- [Work task] Look through the records below, and copy out every line that holds the string "agent".

- [Exercise input]
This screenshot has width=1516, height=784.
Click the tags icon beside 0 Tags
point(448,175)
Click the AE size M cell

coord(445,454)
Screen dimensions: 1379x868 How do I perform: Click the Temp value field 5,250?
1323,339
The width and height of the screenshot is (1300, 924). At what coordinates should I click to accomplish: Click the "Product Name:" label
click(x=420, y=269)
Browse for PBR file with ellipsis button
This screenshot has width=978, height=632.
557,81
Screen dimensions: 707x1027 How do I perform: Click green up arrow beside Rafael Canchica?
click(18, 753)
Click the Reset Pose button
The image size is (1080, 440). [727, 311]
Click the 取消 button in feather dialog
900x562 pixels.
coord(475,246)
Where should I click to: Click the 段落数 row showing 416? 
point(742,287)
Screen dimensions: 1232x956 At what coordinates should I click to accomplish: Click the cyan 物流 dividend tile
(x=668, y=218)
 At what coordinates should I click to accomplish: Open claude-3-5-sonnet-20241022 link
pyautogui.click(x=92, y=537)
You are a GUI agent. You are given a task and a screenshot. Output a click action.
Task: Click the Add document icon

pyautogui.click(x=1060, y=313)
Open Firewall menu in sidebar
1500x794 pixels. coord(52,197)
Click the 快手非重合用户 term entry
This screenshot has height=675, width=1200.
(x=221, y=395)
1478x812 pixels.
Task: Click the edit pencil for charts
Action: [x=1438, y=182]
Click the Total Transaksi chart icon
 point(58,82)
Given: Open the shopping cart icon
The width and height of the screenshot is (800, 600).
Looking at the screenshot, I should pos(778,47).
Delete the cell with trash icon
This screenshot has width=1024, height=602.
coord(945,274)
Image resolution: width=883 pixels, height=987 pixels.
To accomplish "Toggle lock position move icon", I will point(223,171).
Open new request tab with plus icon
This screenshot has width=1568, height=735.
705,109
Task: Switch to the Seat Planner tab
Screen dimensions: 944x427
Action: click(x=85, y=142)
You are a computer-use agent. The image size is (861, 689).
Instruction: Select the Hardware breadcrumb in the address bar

- [Answer below]
You are a GUI agent. You are given a task and a screenshot. Output a click action.
You are a computer-use agent. The image size is (861, 689).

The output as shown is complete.